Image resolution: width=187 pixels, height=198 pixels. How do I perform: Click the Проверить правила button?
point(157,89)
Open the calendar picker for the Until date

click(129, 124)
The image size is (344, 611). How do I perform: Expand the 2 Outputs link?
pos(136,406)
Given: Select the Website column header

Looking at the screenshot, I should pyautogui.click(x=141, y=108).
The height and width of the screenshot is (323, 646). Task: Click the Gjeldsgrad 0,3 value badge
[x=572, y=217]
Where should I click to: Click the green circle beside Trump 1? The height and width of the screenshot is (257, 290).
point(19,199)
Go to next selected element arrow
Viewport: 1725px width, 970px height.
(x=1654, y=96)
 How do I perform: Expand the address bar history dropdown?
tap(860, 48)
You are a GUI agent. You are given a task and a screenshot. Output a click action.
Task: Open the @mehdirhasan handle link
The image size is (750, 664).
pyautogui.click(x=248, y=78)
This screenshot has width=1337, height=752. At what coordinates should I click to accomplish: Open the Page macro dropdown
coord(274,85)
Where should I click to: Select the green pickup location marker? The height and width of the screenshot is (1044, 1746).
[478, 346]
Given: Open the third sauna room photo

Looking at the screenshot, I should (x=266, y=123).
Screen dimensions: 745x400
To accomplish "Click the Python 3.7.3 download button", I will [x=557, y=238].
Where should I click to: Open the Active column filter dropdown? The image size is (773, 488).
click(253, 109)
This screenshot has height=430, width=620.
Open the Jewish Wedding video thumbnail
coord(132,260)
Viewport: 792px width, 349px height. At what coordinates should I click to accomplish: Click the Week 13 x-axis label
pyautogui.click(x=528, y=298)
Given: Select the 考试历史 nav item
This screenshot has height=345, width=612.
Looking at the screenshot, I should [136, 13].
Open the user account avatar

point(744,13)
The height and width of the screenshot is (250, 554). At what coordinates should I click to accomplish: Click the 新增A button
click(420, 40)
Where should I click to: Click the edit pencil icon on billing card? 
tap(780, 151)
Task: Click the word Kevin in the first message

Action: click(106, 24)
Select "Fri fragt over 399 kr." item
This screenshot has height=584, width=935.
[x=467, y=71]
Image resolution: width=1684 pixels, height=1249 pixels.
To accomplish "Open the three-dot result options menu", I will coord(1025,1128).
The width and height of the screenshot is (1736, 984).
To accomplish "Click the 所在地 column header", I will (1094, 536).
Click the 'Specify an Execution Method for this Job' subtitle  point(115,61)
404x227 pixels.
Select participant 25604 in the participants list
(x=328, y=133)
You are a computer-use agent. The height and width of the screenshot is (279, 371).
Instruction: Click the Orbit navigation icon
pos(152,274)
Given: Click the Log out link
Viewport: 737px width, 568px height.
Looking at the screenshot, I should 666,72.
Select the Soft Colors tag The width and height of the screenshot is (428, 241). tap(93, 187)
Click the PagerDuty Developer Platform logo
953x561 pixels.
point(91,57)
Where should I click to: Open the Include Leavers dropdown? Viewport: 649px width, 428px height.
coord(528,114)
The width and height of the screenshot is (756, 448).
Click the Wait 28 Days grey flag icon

* Your goal:
Please give every line of the data above as a JSON list of strings, one string per line, leaving out blank lines.

* Written answer:
[
  "Image resolution: width=187 pixels, height=198 pixels. How do I perform: Click the Проверить правила button?",
  "point(157,89)",
  "Open the calendar picker for the Until date",
  "click(129, 124)",
  "The image size is (344, 611). How do I perform: Expand the 2 Outputs link?",
  "pos(136,406)",
  "Given: Select the Website column header",
  "Looking at the screenshot, I should pyautogui.click(x=141, y=108).",
  "The height and width of the screenshot is (323, 646). Task: Click the Gjeldsgrad 0,3 value badge",
  "[x=572, y=217]",
  "Where should I click to: Click the green circle beside Trump 1? The height and width of the screenshot is (257, 290).",
  "point(19,199)",
  "Go to next selected element arrow",
  "Viewport: 1725px width, 970px height.",
  "(x=1654, y=96)",
  " How do I perform: Expand the address bar history dropdown?",
  "tap(860, 48)",
  "You are a GUI agent. You are given a task and a screenshot. Output a click action.",
  "Task: Open the @mehdirhasan handle link",
  "The image size is (750, 664).",
  "pyautogui.click(x=248, y=78)",
  "This screenshot has width=1337, height=752. At what coordinates should I click to accomplish: Open the Page macro dropdown",
  "coord(274,85)",
  "Where should I click to: Select the green pickup location marker? The height and width of the screenshot is (1044, 1746).",
  "[478, 346]",
  "Given: Open the third sauna room photo",
  "Looking at the screenshot, I should (x=266, y=123).",
  "Screen dimensions: 745x400",
  "To accomplish \"Click the Python 3.7.3 download button\", I will [x=557, y=238].",
  "Where should I click to: Open the Active column filter dropdown? The image size is (773, 488).",
  "click(253, 109)",
  "This screenshot has height=430, width=620.",
  "Open the Jewish Wedding video thumbnail",
  "coord(132,260)",
  "Viewport: 792px width, 349px height. At what coordinates should I click to accomplish: Click the Week 13 x-axis label",
  "pyautogui.click(x=528, y=298)",
  "Given: Select the 考试历史 nav item",
  "This screenshot has height=345, width=612.",
  "Looking at the screenshot, I should [136, 13].",
  "Open the user account avatar",
  "point(744,13)",
  "The height and width of the screenshot is (250, 554). At what coordinates should I click to accomplish: Click the 新增A button",
  "click(420, 40)",
  "Where should I click to: Click the edit pencil icon on billing card? ",
  "tap(780, 151)",
  "Task: Click the word Kevin in the first message",
  "Action: click(106, 24)",
  "Select \"Fri fragt over 399 kr.\" item",
  "This screenshot has height=584, width=935.",
  "[x=467, y=71]",
  "Image resolution: width=1684 pixels, height=1249 pixels.",
  "To accomplish \"Open the three-dot result options menu\", I will coord(1025,1128).",
  "The width and height of the screenshot is (1736, 984).",
  "To accomplish \"Click the 所在地 column header\", I will (1094, 536).",
  "Click the 'Specify an Execution Method for this Job' subtitle  point(115,61)",
  "404x227 pixels.",
  "Select participant 25604 in the participants list",
  "(x=328, y=133)",
  "You are a computer-use agent. The height and width of the screenshot is (279, 371).",
  "Instruction: Click the Orbit navigation icon",
  "pos(152,274)",
  "Given: Click the Log out link",
  "Viewport: 737px width, 568px height.",
  "Looking at the screenshot, I should 666,72.",
  "Select the Soft Colors tag The width and height of the screenshot is (428, 241). tap(93, 187)",
  "Click the PagerDuty Developer Platform logo",
  "953x561 pixels.",
  "point(91,57)",
  "Where should I click to: Open the Include Leavers dropdown? Viewport: 649px width, 428px height.",
  "coord(528,114)",
  "The width and height of the screenshot is (756, 448).",
  "Click the Wait 28 Days grey flag icon"
]